Exercise => Restating the data exactly is the whole task.
====================
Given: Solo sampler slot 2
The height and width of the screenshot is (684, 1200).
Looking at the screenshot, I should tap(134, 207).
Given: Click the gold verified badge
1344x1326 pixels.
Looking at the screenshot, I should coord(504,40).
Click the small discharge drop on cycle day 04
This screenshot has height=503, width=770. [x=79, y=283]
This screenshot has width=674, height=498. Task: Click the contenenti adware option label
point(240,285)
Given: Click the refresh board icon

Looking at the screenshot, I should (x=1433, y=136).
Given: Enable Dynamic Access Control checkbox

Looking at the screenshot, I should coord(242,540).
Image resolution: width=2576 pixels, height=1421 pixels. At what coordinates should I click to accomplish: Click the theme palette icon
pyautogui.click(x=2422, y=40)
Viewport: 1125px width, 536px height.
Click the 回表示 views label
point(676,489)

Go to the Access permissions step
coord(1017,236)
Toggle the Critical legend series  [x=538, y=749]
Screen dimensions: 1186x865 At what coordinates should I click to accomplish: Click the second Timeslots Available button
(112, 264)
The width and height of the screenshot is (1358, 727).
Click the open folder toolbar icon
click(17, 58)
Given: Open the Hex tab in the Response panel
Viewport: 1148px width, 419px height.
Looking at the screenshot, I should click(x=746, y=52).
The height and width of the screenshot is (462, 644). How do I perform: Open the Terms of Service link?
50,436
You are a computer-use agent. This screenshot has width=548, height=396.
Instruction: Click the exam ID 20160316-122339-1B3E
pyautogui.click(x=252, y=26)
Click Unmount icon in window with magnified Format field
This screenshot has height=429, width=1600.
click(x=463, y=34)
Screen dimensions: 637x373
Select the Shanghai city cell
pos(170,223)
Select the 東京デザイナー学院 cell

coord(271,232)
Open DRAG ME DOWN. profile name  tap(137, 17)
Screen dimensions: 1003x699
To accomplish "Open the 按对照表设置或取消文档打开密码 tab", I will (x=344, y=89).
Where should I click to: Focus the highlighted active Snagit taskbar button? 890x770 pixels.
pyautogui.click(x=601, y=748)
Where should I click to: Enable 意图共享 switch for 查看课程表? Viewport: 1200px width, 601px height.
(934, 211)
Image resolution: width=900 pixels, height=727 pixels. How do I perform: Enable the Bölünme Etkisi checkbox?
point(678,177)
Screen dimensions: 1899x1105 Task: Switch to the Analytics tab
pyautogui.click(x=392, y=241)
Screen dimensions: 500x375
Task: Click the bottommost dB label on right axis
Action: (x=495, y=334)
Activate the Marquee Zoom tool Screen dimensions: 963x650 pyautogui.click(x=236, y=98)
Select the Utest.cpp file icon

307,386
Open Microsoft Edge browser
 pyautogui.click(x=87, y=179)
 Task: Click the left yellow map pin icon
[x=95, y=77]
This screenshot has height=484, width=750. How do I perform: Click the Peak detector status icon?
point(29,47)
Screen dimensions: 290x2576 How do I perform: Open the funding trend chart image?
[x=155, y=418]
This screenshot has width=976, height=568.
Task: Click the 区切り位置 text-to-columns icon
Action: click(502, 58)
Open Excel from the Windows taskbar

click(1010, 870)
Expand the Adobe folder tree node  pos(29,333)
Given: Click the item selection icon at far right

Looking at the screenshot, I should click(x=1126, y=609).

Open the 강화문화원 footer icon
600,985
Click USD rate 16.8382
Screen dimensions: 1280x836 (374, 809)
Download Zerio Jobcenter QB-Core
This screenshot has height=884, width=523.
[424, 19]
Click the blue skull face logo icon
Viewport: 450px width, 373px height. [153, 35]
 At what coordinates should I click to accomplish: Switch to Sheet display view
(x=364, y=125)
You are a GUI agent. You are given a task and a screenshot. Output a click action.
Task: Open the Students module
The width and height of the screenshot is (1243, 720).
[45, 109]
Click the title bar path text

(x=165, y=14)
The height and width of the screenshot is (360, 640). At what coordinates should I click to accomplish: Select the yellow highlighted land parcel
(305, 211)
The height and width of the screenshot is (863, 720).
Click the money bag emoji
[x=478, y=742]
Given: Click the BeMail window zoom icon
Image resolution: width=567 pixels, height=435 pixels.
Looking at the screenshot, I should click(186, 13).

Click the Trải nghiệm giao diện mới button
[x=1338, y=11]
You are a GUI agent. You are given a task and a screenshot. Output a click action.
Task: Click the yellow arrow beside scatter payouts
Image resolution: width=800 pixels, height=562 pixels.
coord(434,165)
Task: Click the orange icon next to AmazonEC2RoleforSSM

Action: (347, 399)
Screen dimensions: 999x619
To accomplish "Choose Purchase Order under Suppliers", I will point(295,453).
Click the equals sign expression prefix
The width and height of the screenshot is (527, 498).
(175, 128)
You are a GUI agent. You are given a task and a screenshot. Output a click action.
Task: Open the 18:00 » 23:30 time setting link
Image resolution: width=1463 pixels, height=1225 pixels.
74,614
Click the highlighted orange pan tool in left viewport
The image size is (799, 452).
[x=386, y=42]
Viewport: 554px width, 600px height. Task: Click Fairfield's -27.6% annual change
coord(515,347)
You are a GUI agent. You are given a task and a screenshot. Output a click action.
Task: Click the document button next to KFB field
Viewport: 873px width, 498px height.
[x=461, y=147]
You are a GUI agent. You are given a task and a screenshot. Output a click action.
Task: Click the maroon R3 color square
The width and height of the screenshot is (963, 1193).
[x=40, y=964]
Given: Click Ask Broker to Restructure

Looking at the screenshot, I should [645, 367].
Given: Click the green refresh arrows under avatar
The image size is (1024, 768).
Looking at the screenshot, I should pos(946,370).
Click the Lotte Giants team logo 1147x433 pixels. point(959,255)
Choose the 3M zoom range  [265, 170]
====================
Solution below =>
Given: Solo sampler slot 2
The height and width of the screenshot is (684, 1200).
Looking at the screenshot, I should tap(134, 207).
Given: Click the gold verified badge
1344x1326 pixels.
Looking at the screenshot, I should coord(504,40).
Click the small discharge drop on cycle day 04
This screenshot has height=503, width=770. [x=79, y=283]
This screenshot has width=674, height=498. Task: Click the contenenti adware option label
point(240,285)
Given: Click the refresh board icon

Looking at the screenshot, I should (x=1433, y=136).
Given: Enable Dynamic Access Control checkbox

Looking at the screenshot, I should coord(242,540).
Image resolution: width=2576 pixels, height=1421 pixels. At what coordinates should I click to accomplish: Click the theme palette icon
pyautogui.click(x=2422, y=40)
Viewport: 1125px width, 536px height.
Click the 回表示 views label
point(676,489)

Go to the Access permissions step
coord(1017,236)
Toggle the Critical legend series  [x=538, y=749]
Screen dimensions: 1186x865 At what coordinates should I click to accomplish: Click the second Timeslots Available button
(112, 264)
The width and height of the screenshot is (1358, 727).
Click the open folder toolbar icon
click(17, 58)
Given: Open the Hex tab in the Response panel
Viewport: 1148px width, 419px height.
Looking at the screenshot, I should click(x=746, y=52).
The height and width of the screenshot is (462, 644). How do I perform: Open the Terms of Service link?
50,436
You are a computer-use agent. This screenshot has width=548, height=396.
Instruction: Click the exam ID 20160316-122339-1B3E
pyautogui.click(x=252, y=26)
Click Unmount icon in window with magnified Format field
This screenshot has height=429, width=1600.
click(x=463, y=34)
Screen dimensions: 637x373
Select the Shanghai city cell
pos(170,223)
Select the 東京デザイナー学院 cell

coord(271,232)
Open DRAG ME DOWN. profile name  tap(137, 17)
Screen dimensions: 1003x699
To accomplish "Open the 按对照表设置或取消文档打开密码 tab", I will (x=344, y=89).
Where should I click to: Focus the highlighted active Snagit taskbar button? 890x770 pixels.
pyautogui.click(x=601, y=748)
Where should I click to: Enable 意图共享 switch for 查看课程表? Viewport: 1200px width, 601px height.
(934, 211)
Image resolution: width=900 pixels, height=727 pixels. How do I perform: Enable the Bölünme Etkisi checkbox?
point(678,177)
Screen dimensions: 1899x1105 Task: Switch to the Analytics tab
pyautogui.click(x=392, y=241)
Screen dimensions: 500x375
Task: Click the bottommost dB label on right axis
Action: (x=495, y=334)
Activate the Marquee Zoom tool Screen dimensions: 963x650 pyautogui.click(x=236, y=98)
Select the Utest.cpp file icon

307,386
Open Microsoft Edge browser
 pyautogui.click(x=87, y=179)
 Task: Click the left yellow map pin icon
[x=95, y=77]
This screenshot has height=484, width=750. How do I perform: Click the Peak detector status icon?
point(29,47)
Screen dimensions: 290x2576 How do I perform: Open the funding trend chart image?
[x=155, y=418]
This screenshot has width=976, height=568.
Task: Click the 区切り位置 text-to-columns icon
Action: click(502, 58)
Open Excel from the Windows taskbar

click(1010, 870)
Expand the Adobe folder tree node  pos(29,333)
Given: Click the item selection icon at far right

Looking at the screenshot, I should click(x=1126, y=609).

Open the 강화문화원 footer icon
600,985
Click USD rate 16.8382
Screen dimensions: 1280x836 (374, 809)
Download Zerio Jobcenter QB-Core
This screenshot has height=884, width=523.
[424, 19]
Click the blue skull face logo icon
Viewport: 450px width, 373px height. [153, 35]
 At what coordinates should I click to accomplish: Switch to Sheet display view
(x=364, y=125)
You are a GUI agent. You are given a task and a screenshot. Output a click action.
Task: Open the Students module
The width and height of the screenshot is (1243, 720).
[45, 109]
Click the title bar path text

(x=165, y=14)
The height and width of the screenshot is (360, 640). At what coordinates should I click to accomplish: Select the yellow highlighted land parcel
(305, 211)
The height and width of the screenshot is (863, 720).
Click the money bag emoji
[x=478, y=742]
Given: Click the BeMail window zoom icon
Image resolution: width=567 pixels, height=435 pixels.
Looking at the screenshot, I should click(186, 13).

Click the Trải nghiệm giao diện mới button
[x=1338, y=11]
You are a GUI agent. You are given a task and a screenshot. Output a click action.
Task: Click the yellow arrow beside scatter payouts
Image resolution: width=800 pixels, height=562 pixels.
coord(434,165)
Task: Click the orange icon next to AmazonEC2RoleforSSM

Action: (347, 399)
Screen dimensions: 999x619
To accomplish "Choose Purchase Order under Suppliers", I will point(295,453).
Click the equals sign expression prefix
The width and height of the screenshot is (527, 498).
(175, 128)
You are a GUI agent. You are given a task and a screenshot. Output a click action.
Task: Open the 18:00 » 23:30 time setting link
Image resolution: width=1463 pixels, height=1225 pixels.
74,614
Click the highlighted orange pan tool in left viewport
The image size is (799, 452).
[x=386, y=42]
Viewport: 554px width, 600px height. Task: Click Fairfield's -27.6% annual change
coord(515,347)
You are a GUI agent. You are given a task and a screenshot. Output a click action.
Task: Click the document button next to KFB field
Viewport: 873px width, 498px height.
[x=461, y=147]
You are a GUI agent. You are given a task and a screenshot. Output a click action.
Task: Click the maroon R3 color square
The width and height of the screenshot is (963, 1193).
[x=40, y=964]
Given: Click Ask Broker to Restructure

Looking at the screenshot, I should [645, 367].
Given: Click the green refresh arrows under avatar
The image size is (1024, 768).
Looking at the screenshot, I should pos(946,370).
Click the Lotte Giants team logo 1147x433 pixels. point(959,255)
Choose the 3M zoom range  [265, 170]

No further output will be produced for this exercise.